═══ RECORDS FOR THIS EXERCISE

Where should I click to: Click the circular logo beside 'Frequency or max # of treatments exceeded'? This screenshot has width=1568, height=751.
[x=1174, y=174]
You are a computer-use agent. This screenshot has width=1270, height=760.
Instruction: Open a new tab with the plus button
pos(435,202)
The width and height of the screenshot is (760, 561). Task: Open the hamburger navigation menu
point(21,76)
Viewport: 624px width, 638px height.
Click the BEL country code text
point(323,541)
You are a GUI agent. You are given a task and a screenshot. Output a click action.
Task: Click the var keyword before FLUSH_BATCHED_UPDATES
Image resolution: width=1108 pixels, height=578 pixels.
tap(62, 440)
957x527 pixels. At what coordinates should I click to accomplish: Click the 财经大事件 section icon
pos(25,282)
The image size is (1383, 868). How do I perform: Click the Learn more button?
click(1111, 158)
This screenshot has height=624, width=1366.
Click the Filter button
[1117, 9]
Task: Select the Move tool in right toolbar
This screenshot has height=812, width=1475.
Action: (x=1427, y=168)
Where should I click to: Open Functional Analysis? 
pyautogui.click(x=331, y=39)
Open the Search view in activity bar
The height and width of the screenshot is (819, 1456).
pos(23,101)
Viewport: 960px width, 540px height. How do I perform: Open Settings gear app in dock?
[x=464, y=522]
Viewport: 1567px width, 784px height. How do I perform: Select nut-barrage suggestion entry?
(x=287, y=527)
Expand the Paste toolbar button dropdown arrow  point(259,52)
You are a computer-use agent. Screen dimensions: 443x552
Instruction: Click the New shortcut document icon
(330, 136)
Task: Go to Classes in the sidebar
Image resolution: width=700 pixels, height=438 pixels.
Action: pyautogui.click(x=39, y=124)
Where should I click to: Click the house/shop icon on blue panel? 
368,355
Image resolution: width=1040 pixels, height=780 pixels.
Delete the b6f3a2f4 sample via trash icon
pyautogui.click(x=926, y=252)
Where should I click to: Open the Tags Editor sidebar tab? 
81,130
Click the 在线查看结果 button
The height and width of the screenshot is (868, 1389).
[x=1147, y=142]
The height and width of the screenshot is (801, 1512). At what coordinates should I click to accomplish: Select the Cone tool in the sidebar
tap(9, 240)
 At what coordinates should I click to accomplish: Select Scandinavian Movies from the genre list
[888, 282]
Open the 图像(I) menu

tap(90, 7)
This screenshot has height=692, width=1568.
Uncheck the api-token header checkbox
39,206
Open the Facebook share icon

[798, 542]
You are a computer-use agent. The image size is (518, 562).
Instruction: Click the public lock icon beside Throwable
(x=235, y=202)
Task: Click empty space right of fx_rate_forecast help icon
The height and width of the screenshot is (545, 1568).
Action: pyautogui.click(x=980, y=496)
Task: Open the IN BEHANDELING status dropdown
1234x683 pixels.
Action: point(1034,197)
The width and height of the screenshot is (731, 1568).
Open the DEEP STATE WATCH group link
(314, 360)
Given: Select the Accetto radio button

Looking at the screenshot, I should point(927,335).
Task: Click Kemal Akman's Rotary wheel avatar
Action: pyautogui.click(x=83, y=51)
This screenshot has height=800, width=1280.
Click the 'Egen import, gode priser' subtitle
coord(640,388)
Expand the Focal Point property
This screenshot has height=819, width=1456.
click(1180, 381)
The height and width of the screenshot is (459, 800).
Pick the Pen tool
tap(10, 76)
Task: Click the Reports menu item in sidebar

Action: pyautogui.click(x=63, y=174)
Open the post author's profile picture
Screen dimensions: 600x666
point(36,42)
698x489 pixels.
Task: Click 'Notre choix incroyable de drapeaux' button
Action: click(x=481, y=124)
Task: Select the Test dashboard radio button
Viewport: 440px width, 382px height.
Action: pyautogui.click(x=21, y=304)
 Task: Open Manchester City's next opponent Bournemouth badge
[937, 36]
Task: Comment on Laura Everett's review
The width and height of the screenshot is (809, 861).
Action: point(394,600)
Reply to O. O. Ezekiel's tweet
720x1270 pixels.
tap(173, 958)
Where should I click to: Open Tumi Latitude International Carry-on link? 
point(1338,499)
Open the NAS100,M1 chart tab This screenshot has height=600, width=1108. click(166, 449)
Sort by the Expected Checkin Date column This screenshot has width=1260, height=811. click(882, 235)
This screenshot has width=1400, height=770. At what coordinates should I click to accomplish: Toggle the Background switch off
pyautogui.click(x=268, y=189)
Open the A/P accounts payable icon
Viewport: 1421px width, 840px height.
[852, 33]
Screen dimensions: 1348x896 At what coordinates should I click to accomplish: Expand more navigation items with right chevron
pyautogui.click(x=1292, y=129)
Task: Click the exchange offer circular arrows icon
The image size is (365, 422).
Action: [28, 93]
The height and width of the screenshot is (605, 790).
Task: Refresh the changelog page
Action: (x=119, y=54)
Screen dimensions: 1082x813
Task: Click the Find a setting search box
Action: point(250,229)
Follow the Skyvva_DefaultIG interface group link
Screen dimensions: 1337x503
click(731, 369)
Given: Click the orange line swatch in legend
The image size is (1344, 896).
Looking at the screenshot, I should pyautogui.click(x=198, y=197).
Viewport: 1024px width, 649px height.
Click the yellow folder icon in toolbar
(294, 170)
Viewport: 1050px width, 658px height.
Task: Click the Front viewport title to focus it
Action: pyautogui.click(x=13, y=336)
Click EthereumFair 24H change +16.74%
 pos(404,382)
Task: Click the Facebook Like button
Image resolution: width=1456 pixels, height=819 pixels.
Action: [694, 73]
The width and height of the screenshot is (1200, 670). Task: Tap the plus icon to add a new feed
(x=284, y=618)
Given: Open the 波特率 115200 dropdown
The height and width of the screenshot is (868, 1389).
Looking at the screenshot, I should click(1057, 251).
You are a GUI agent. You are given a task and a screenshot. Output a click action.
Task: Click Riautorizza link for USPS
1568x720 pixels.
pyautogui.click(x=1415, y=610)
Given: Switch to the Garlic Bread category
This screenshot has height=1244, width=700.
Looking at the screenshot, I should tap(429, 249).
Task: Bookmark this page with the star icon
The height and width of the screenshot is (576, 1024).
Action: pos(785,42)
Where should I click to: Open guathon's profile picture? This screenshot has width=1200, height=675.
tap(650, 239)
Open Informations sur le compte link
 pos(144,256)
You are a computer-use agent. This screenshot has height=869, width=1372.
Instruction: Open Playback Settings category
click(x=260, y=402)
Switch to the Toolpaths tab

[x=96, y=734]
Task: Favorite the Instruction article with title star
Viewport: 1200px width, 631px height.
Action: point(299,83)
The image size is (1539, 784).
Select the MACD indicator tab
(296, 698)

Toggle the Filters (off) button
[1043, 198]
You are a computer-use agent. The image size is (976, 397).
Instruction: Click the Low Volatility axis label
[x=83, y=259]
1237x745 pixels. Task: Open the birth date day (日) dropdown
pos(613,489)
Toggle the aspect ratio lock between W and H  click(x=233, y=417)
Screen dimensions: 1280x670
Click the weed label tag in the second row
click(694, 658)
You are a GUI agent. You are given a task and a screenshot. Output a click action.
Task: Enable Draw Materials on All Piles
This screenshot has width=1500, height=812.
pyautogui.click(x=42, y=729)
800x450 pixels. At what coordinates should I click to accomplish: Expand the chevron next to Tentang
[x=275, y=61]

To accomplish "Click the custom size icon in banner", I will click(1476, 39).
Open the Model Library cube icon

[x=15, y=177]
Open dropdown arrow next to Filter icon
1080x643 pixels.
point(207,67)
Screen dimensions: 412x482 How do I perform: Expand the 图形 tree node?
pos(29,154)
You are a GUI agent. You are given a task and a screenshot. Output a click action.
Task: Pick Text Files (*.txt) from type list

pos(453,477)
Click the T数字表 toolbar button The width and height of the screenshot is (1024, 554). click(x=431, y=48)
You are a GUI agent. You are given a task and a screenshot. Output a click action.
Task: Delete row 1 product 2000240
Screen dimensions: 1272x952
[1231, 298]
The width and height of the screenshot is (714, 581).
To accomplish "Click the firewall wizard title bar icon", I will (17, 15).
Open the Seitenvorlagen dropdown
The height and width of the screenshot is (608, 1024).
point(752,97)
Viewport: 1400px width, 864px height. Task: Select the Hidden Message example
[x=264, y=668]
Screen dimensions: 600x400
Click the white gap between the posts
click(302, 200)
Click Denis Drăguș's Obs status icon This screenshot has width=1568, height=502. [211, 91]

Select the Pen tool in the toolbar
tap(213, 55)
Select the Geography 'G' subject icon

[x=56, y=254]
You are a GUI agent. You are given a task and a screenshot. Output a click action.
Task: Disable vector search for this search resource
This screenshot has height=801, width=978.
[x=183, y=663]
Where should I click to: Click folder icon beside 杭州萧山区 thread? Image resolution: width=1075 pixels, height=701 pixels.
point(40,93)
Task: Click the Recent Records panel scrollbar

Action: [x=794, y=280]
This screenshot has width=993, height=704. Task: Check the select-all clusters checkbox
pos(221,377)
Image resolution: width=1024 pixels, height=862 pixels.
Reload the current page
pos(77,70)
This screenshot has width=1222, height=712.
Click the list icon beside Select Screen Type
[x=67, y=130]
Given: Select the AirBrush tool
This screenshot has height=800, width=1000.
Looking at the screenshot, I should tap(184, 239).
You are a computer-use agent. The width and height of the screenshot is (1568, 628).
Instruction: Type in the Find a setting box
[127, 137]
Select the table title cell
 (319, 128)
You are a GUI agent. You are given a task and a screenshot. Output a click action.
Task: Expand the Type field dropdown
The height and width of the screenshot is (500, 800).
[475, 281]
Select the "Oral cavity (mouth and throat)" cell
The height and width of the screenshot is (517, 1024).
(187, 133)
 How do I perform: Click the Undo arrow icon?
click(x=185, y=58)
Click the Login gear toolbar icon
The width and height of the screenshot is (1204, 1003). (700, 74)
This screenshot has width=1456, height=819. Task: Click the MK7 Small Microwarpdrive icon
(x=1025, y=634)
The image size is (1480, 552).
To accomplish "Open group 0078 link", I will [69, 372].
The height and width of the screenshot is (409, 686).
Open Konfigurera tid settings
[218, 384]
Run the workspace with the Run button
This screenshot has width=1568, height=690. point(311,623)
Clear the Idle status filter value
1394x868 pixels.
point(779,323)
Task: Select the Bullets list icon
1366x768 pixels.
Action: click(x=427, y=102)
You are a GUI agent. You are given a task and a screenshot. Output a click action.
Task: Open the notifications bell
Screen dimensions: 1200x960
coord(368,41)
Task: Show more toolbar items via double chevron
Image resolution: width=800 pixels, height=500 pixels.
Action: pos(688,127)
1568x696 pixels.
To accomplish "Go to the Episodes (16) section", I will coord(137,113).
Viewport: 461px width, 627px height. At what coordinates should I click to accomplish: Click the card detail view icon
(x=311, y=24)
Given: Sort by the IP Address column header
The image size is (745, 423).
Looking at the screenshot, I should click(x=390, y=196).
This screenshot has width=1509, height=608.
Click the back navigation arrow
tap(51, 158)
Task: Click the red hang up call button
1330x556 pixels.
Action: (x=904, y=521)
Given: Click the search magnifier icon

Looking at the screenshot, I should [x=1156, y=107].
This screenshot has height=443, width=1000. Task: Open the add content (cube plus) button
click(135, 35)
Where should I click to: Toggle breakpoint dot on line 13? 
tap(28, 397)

══════

Rewrite everything from the line containing "Where should I click to: Open guathon's" down to the line containing "[x=264, y=668]", changing "Playback Settings" to "Audio Settings" and leaving the rest of those records unchanged.

Where should I click to: Open guathon's profile picture? This screenshot has width=1200, height=675.
tap(650, 239)
Open Informations sur le compte link
 pos(144,256)
You are a computer-use agent. This screenshot has height=869, width=1372.
Instruction: Open Audio Settings category
click(x=260, y=402)
Switch to the Toolpaths tab

[x=96, y=734]
Task: Favorite the Instruction article with title star
Viewport: 1200px width, 631px height.
Action: point(299,83)
The image size is (1539, 784).
Select the MACD indicator tab
(296, 698)

Toggle the Filters (off) button
[1043, 198]
You are a computer-use agent. The image size is (976, 397).
Instruction: Click the Low Volatility axis label
[x=83, y=259]
1237x745 pixels. Task: Open the birth date day (日) dropdown
pos(613,489)
Toggle the aspect ratio lock between W and H  click(x=233, y=417)
Screen dimensions: 1280x670
Click the weed label tag in the second row
click(694, 658)
You are a GUI agent. You are given a task and a screenshot. Output a click action.
Task: Enable Draw Materials on All Piles
This screenshot has width=1500, height=812.
pyautogui.click(x=42, y=729)
800x450 pixels. At what coordinates should I click to accomplish: Expand the chevron next to Tentang
[x=275, y=61]

To accomplish "Click the custom size icon in banner", I will click(1476, 39).
Open the Model Library cube icon

[x=15, y=177]
Open dropdown arrow next to Filter icon
1080x643 pixels.
point(207,67)
Screen dimensions: 412x482 How do I perform: Expand the 图形 tree node?
pos(29,154)
You are a GUI agent. You are given a task and a screenshot. Output a click action.
Task: Pick Text Files (*.txt) from type list

pos(453,477)
Click the T数字表 toolbar button The width and height of the screenshot is (1024, 554). click(x=431, y=48)
You are a GUI agent. You are given a task and a screenshot. Output a click action.
Task: Delete row 1 product 2000240
Screen dimensions: 1272x952
[1231, 298]
The width and height of the screenshot is (714, 581).
To accomplish "Click the firewall wizard title bar icon", I will (17, 15).
Open the Seitenvorlagen dropdown
The height and width of the screenshot is (608, 1024).
point(752,97)
Viewport: 1400px width, 864px height. Task: Select the Hidden Message example
[x=264, y=668]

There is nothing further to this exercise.